BACKGROUND BACKGROUND
Microneedle patches (MNPs) have been ranked as the highest global priority innovation for overcoming immunisation barriers in low-income and middle-income countries. This trial aimed to provide the first data on the tolerability, safety, and immunogenicity of a measles and rubella vaccine (MRV)-MNP in children.
METHODS METHODS
This single-centre, phase 1/2, double-blind, double-dummy, randomised, active-controlled, age de-escalation trial was conducted in The Gambia. To be eligible, all participants had to be healthy according to prespecified criteria, aged 18-40 years for the adult cohort, 15-18 months for toddlers, or 9-10 months for infants, and to be available for visits throughout the follow-up period.
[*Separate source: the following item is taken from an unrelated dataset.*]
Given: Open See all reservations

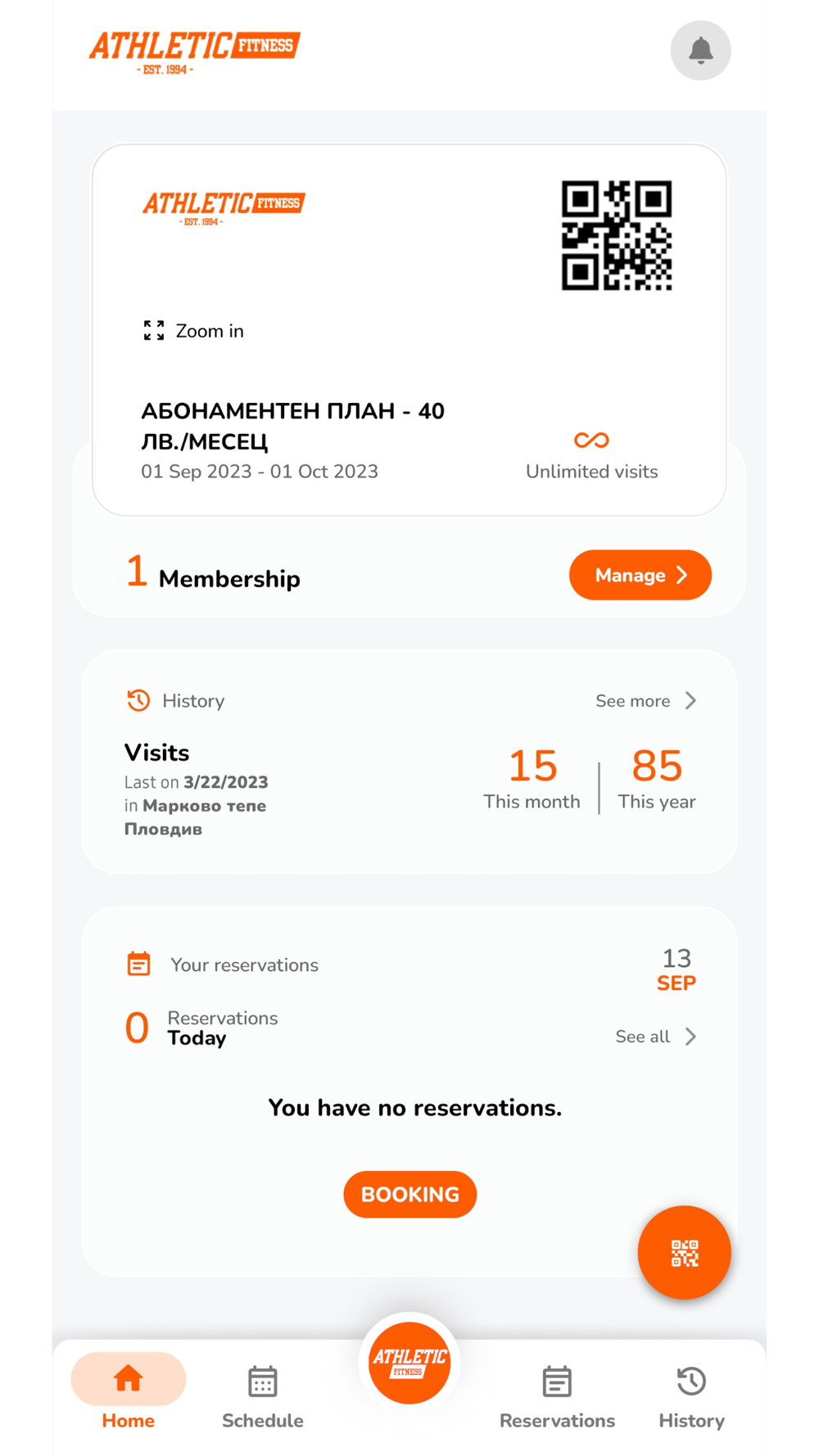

The three age cohorts were randomly assigned in a 2:1 ratio (adults) or 1:1 ratio (toddlers and infants) to receive either an MRV-MNP (Micron Biomedical, Atlanta, GA, USA) and a placebo (0·9% sodium chloride) subcutaneous injection, or a placebo-MNP and an MRV subcutaneous injection (MRV-SC; Serum Institute of India, Pune, India). Unmasked staff ransomly assigned the participants using an online application, and they prepared visually identical preparations of the MRV-MNP or placebo-MNP and MRV-SC or placebo-SC, but were not involved in collecting endpoint data. Staff administering the study interventions, participants, parents, and study staff assessing trial endpoints were masked to treatment allocation. The safety population consists of all vaccinated participants, and analysis was conducted according to route of MRV administration, irrespective of subsequent protocol deviations. The immunogenicity population consisted of all vaccinated participants who had a baseline and day 42 visit result available, and who had no protocol deviations considered to substantially affect the immunogenicity endpoints. Solicited local and systemic adverse events were collected for 14 days following vaccination. Unsolicited adverse events were collected to day 180. Age de-escalation between cohorts was based on the review of the safety data to day 14 by an independent data monitoring committee. Serum neutralising antibodies to measles and rubella were measured at baseline, day 42, and day 180. Analysis was descriptive and included safety events, seroprotection and seroconversion rates, and geometric mean antibody concentrations. The trial was registered with the Pan African Clinical Trials Registry PACTR202008836432905, and is complete.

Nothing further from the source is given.